◆ Exercise ◆
Starting at the line containing "Where should I" and ending at the line containing "(x=448, y=100)", write out that data again with its requests, shifting every coordinate in the answers by adding 112. Leave the pictures out.

◆ Record list ◆

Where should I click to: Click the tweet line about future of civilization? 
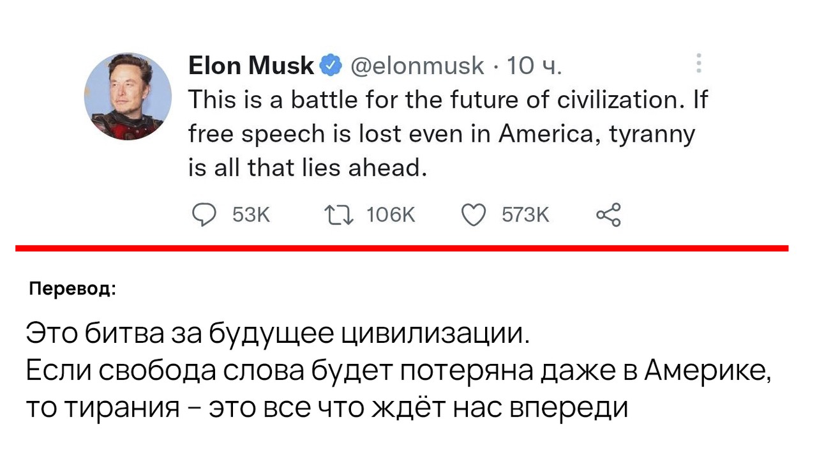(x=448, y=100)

==

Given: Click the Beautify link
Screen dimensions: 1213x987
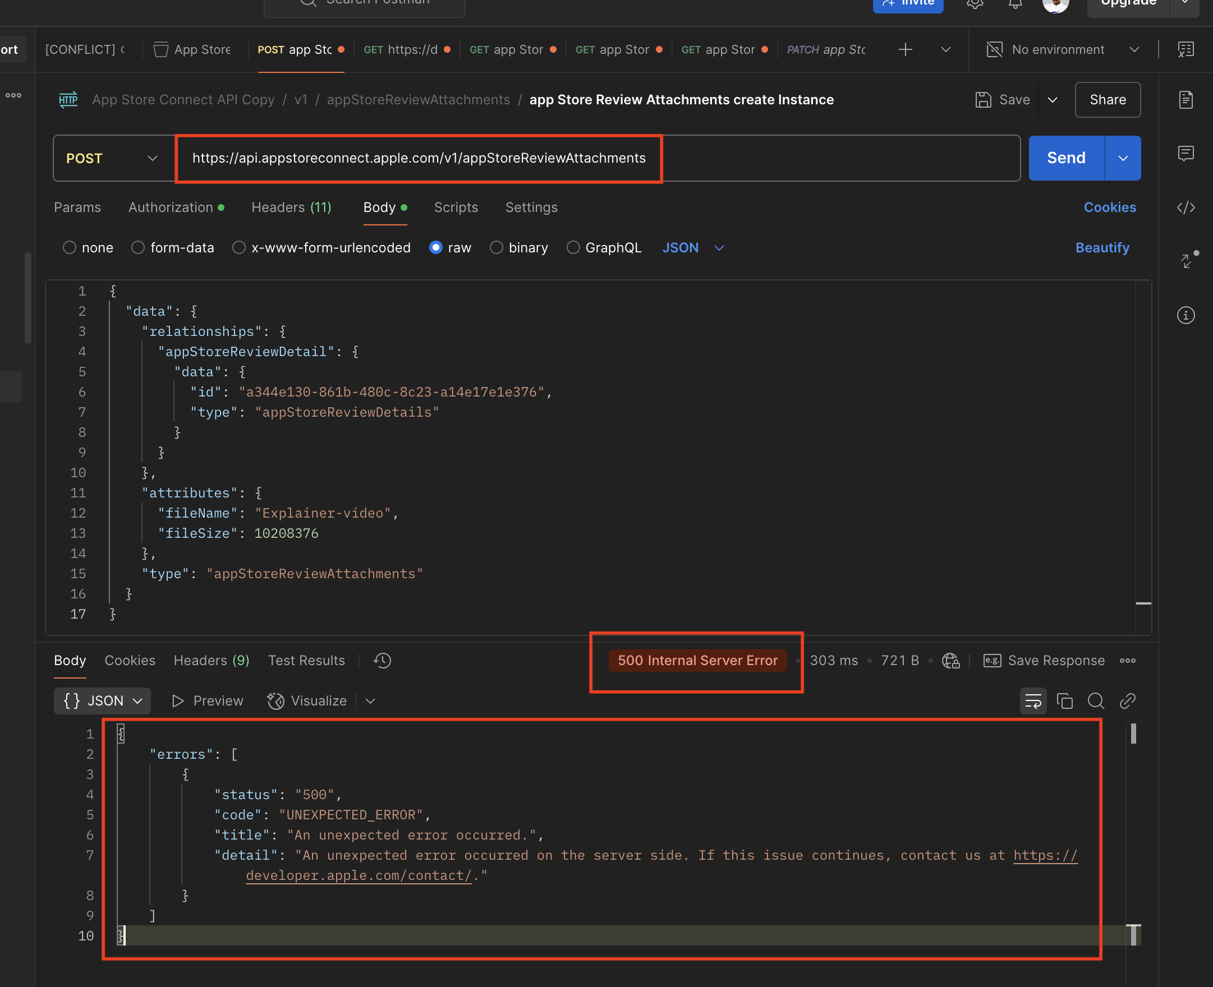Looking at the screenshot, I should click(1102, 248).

---

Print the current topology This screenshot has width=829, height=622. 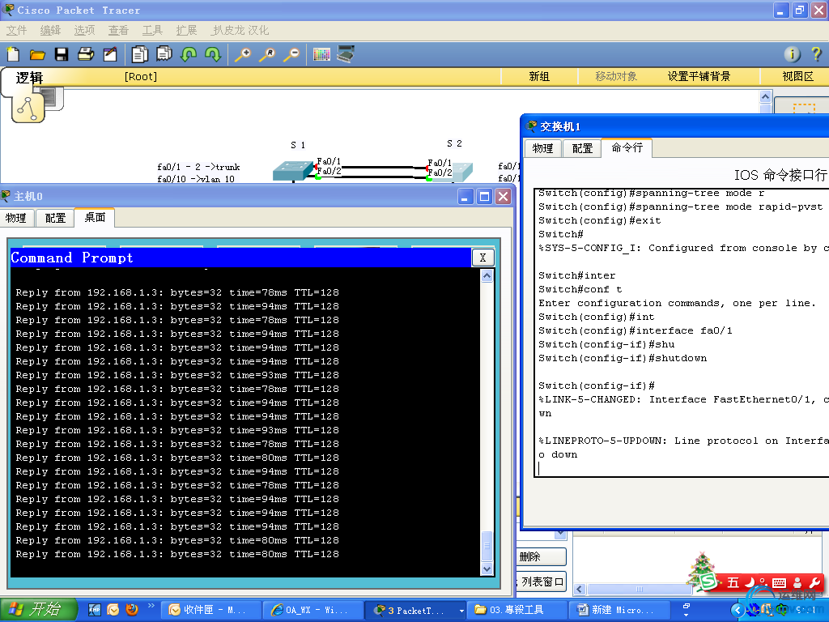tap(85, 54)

◆ Complete output ◆
Where should I click to: Click the tweet line about future of civilization? 
(x=560, y=212)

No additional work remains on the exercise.